[Saved data entries]
· · · · · · ·

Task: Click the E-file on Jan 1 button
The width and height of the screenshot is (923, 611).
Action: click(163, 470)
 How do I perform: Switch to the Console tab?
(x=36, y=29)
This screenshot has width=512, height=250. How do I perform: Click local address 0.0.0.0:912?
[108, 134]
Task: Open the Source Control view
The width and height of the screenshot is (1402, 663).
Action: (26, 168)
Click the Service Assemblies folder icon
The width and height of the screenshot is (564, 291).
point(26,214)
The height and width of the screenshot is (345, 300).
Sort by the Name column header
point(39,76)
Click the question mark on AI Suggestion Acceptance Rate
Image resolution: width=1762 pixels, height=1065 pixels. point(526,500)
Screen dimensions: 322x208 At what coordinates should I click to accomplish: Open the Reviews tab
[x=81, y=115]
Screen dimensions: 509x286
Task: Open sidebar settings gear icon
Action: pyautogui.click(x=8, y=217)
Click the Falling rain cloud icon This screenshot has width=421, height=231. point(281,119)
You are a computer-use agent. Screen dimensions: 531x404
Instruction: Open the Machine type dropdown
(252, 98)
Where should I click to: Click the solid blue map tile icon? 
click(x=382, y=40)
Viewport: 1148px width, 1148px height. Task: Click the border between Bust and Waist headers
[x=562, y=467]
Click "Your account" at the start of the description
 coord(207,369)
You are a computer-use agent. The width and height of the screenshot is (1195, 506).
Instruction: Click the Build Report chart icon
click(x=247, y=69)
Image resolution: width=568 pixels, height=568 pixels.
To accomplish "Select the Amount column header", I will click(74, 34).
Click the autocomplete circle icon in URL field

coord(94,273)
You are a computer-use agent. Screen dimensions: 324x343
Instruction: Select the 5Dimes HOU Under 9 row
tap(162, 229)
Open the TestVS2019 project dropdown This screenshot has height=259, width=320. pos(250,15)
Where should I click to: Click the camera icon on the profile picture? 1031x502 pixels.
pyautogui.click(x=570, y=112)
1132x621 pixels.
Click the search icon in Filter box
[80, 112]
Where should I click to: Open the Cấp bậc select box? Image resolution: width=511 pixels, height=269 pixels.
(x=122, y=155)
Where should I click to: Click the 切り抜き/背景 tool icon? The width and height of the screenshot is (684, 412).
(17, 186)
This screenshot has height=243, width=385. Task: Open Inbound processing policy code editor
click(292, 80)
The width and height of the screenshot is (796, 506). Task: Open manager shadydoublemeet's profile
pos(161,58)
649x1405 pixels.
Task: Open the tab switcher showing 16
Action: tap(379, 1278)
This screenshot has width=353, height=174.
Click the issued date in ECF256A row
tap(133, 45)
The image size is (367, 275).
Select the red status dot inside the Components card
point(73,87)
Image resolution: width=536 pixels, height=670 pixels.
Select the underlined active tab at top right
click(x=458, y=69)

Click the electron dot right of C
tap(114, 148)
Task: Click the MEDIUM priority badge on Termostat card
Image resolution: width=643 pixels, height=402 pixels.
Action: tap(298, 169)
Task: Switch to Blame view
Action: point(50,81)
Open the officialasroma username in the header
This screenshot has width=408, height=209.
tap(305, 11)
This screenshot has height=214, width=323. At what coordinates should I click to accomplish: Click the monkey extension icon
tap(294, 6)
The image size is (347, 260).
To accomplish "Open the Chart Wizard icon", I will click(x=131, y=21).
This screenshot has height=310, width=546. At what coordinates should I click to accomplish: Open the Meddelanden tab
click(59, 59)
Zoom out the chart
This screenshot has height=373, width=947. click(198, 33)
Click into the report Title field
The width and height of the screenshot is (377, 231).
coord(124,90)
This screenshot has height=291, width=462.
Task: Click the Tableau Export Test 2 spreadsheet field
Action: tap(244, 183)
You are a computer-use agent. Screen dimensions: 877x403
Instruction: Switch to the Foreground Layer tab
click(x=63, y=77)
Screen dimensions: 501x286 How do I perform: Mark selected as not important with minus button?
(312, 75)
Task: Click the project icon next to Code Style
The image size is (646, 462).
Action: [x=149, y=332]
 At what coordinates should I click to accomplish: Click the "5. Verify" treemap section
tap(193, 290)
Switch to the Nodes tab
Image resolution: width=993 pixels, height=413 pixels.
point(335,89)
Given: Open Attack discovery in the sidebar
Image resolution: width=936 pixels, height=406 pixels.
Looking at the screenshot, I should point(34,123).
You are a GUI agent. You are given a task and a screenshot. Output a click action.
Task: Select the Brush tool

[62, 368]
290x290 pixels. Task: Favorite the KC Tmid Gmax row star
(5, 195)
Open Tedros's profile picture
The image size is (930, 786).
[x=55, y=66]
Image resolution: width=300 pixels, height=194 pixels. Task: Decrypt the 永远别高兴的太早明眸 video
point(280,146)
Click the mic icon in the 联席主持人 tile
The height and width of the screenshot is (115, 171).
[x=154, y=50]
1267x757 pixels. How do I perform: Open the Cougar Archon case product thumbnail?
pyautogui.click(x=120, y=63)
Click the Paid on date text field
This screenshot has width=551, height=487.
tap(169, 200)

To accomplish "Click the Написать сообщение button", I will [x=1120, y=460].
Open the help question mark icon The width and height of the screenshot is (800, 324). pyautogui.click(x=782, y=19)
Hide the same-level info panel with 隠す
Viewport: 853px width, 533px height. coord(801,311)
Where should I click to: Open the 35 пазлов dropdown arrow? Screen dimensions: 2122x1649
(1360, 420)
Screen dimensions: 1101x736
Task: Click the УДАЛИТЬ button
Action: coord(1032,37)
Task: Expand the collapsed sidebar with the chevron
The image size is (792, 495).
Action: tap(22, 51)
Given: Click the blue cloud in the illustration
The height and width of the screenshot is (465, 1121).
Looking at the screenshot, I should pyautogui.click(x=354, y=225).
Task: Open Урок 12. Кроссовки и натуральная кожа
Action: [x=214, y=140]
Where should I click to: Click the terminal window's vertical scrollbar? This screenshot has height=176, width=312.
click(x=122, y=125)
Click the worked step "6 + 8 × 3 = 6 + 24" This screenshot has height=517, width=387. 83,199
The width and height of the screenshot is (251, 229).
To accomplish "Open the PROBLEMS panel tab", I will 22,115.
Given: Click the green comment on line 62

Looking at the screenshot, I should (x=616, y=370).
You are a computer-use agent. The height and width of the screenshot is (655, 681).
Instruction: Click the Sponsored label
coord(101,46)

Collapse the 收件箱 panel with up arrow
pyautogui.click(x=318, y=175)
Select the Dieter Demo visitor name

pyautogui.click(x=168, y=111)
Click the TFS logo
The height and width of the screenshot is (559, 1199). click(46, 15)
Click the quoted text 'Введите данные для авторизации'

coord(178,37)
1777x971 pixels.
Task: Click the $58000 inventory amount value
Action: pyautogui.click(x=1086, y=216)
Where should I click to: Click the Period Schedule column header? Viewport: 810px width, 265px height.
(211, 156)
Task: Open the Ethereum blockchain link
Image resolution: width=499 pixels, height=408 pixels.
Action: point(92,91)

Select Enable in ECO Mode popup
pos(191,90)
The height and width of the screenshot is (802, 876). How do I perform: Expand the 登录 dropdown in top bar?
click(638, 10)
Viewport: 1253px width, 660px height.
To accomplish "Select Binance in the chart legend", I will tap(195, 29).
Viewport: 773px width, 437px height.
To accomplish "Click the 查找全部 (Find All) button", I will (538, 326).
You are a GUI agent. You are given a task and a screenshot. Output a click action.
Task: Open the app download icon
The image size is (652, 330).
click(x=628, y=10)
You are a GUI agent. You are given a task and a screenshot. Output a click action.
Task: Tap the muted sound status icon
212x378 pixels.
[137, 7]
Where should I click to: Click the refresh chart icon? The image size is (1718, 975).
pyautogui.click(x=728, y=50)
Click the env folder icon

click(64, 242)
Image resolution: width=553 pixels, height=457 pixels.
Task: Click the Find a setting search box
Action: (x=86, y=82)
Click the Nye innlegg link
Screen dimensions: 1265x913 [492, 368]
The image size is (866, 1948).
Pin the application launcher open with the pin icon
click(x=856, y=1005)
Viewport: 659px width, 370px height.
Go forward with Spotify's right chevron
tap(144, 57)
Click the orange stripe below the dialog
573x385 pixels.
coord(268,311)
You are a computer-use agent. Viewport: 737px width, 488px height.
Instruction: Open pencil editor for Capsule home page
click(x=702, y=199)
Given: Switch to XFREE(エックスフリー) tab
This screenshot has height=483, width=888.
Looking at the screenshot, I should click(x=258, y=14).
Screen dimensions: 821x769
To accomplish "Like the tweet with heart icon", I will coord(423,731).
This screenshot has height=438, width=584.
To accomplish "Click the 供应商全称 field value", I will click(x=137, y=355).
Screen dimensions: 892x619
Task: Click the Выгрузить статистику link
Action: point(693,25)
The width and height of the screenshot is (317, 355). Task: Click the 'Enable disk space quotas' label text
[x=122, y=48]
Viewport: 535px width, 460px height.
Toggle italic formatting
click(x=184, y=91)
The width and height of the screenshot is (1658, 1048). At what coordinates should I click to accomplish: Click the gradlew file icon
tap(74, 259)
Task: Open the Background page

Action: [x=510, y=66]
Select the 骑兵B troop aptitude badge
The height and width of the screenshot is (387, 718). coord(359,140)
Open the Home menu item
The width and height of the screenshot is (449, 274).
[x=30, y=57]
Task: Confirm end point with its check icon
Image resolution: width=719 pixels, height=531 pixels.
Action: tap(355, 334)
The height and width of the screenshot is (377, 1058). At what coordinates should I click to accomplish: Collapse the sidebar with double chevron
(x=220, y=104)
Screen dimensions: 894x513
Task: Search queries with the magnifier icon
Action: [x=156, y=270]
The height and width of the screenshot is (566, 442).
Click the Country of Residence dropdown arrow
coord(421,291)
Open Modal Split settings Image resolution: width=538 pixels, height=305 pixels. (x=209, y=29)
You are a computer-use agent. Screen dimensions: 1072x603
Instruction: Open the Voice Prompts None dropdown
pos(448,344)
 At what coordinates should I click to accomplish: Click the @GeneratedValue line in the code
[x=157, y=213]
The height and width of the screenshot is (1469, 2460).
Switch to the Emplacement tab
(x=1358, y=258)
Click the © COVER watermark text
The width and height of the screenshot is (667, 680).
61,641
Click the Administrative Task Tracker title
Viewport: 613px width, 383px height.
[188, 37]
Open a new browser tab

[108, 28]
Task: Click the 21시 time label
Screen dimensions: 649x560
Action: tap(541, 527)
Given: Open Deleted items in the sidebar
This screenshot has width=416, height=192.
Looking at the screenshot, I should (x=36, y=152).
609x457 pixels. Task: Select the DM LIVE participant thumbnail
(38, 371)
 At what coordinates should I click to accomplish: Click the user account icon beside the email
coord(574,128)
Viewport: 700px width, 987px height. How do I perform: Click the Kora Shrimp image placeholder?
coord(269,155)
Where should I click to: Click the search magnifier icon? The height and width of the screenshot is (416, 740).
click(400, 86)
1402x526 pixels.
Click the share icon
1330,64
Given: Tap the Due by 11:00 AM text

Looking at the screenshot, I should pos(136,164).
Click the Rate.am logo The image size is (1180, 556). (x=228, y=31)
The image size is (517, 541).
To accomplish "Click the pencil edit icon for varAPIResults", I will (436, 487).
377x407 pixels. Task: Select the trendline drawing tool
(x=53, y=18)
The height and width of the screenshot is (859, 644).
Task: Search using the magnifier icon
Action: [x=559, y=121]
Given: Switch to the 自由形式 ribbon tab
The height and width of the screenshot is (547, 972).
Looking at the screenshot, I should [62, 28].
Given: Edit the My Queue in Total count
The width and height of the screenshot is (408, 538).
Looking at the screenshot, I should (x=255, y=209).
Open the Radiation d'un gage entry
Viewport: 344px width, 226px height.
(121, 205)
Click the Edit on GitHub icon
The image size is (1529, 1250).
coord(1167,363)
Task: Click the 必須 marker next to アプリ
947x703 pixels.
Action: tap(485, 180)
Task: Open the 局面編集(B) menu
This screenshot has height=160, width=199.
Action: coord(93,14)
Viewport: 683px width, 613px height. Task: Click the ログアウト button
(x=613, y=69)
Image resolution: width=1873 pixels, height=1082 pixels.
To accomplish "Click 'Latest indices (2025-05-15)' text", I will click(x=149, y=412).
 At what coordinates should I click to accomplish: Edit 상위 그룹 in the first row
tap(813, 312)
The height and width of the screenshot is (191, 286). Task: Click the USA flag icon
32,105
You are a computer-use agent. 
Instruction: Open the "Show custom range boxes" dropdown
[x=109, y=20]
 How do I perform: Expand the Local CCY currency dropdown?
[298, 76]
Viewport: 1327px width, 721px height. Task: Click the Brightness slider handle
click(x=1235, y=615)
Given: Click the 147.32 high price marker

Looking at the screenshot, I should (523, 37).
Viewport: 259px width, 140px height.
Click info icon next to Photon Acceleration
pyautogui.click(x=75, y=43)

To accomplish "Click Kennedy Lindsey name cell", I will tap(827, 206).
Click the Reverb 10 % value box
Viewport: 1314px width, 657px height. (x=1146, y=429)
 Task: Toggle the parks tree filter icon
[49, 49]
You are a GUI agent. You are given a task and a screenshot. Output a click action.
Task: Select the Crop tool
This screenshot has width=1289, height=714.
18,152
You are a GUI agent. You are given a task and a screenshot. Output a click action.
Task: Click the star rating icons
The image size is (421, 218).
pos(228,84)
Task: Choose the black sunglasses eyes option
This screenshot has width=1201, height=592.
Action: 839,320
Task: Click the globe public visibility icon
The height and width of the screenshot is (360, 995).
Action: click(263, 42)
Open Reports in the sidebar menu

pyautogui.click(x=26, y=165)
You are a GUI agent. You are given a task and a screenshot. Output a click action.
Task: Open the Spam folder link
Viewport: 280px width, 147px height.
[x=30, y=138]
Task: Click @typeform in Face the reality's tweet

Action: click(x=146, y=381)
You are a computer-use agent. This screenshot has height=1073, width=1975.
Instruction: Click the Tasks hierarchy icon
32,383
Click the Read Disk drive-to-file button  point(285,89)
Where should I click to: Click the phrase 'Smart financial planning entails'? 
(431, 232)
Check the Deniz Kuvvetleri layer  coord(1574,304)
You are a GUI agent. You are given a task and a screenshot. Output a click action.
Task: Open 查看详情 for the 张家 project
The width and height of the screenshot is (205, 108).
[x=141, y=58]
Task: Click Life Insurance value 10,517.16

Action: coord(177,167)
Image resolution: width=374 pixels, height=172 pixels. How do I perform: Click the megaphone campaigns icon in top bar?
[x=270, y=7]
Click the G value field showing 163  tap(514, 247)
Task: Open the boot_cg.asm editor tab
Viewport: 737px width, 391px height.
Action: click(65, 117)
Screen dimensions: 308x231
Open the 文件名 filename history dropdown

· · · · · · ·

Written exercise
Rewrite everything from the line containing "Where should I click to: Click the Period" down to the line containing "will tap(195, 29)." as a two-column CSV with the headers instruction and click. Give one row per record, put each field in double quotes, and turn any line breaks into spaces.

Exercise result
instruction,click
"Where should I click to: Click the Period Schedule column header? Viewport: 810px width, 265px height.","(211, 156)"
"Task: Open the Ethereum blockchain link Image resolution: width=499 pixels, height=408 pixels.","Action: point(92,91)"
"Select Enable in ECO Mode popup","pos(191,90)"
"The height and width of the screenshot is (802, 876). How do I perform: Expand the 登录 dropdown in top bar?","click(638, 10)"
"Viewport: 1253px width, 660px height. To accomplish ""Select Binance in the chart legend"",","I will tap(195, 29)."